- Country: United States
- Language: English
- Genre: Short story

Publication
- Published in: Six Stories
- Publisher: Philtrum Press
- Media type: Magazine (1st release)
- Publication date: Anthology

= Autopsy Room Four =

Short story by Stephen King

"Autopsy Room Four" is a short story by American writer Stephen King. It was first published in King's limited-edition collection, Six Stories, in 1997.

== Plot summary ==
The story is set in King's fictional town of Derry, Maine.

Howard Cottrell (Note: A character named Howard Cottrell makes a brief appearance in The Shining, another novel by King, wherein he lends Dick Hallorann a pair of mittens as the latter makes his way to The Overlook Hotel. It is explained that Cottrell has a small amount of "shine", the supernatural ability that allows Danny Torrance and Dick Hallorann to read people's thoughts, among other things. It is not clear if this character is the same person as the character in "Autopsy Room Four".) awakes from some form of unconsciousness to find himself laid out in an autopsy room. As the doctors prepare to begin, Howard struggles to come to grips with what is happening.

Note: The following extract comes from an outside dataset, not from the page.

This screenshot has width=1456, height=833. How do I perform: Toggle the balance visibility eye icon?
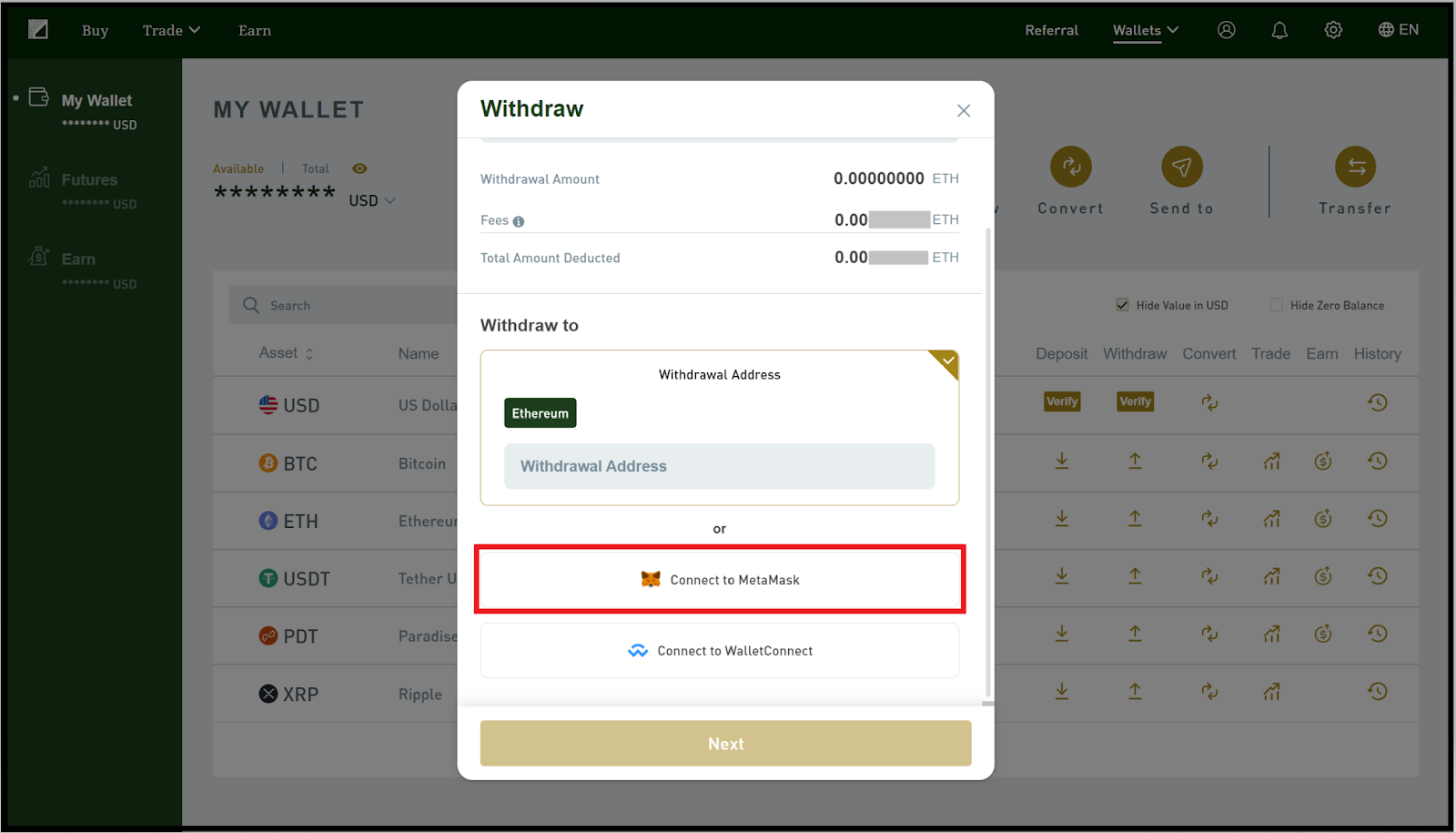360,168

After realizing that he is not dead, Howard deduces that he is in a paralysed state. Howard tries to somehow inform the doctors of this fact before they cut into him.

While prepping Cottrell's body, the doctor in charge, Katie Arlen, finds shrapnel wounds around his nether regions. While she is absent-mindedly examining these, an intern rushes into the room to inform them that Howard is still alive. Katie looks down – to find herself holding Howard's erect penis.

In a humorous afternote, Howard explains that he was possibly bitten by a Peruvian Boomslang snake, causing the deathlike paralysis. (Note: There are no boomslangs in the Americas; the species is native to South Africa and the word means "tree snake" in Afrikaans. In his notes at the end, King says he got the name from Agatha Christie: the snake was featured in one of her Miss Marple books. King said that boomslang was just a word he liked, and that he "doubt[ed] like Hell" that a Peruvian one existed.) Another one of the doctors discovered that same snake in his golf bag and was promptly bitten. Howard adds that he and Katie dated for a while, but parted due to an embarrassing issue in the boudoir (he was impotent unless she was wearing rubber gloves).

== Publication ==
The plot of "Autopsy Room Four" is based on the set-up of the short story "Breakdown" by Louis Pollock, originally published in Collier's Magazine in 1947, in which the protagonist is paralyzed in an automobile accident, and must prove that he is alive. At one point in King's story, the protagonist explicitly thinks about a television adaptation of "Breakdown" which aired on Alfred Hitchcock Presents in 1955.

"Autopsy Room Four" was first published in King's limited-edition collection Six Stories in 1997. It appeared in the anthology Robert Bloch's Psychos later the same year. In 2002, it was collected in King's collection Everything's Eventual.

== Reception ==
Stephen J. Spignesi describes the story as "a horrifying literary nightmare about a guy who is mistaken for dead and who is fully aware of the preparations for his own seemingly inevitable autopsy". Publishers Weekly describes it as "a black-humor horror about a man who wakes up paralyzed in a morgue." Ailsa Cox describes the story as "[King's] update of the premature burial theme [...] made horribly vivid, and all too plausible", stating that it "...keeps the ultimate terror at bay by using humour." Cox further describes the story as "...an example of what we might call the tall tale".

== Adaptations ==
- The story was adapted into a short film in 2003.
- The short story was adapted as an episode of the Turner Network Television mini-series Nightmares & Dreamscapes: From the Stories of Stephen King in 2006.
- The music video of Incubus's song "Anna Molly" has a similar plot line.
- On December 11, 2024, Deadline Hollywood announced Autopsy Room Four was being made into a feature film with British director Ranjeet S. Marwa and veteran Hollywood executive Jon Levin.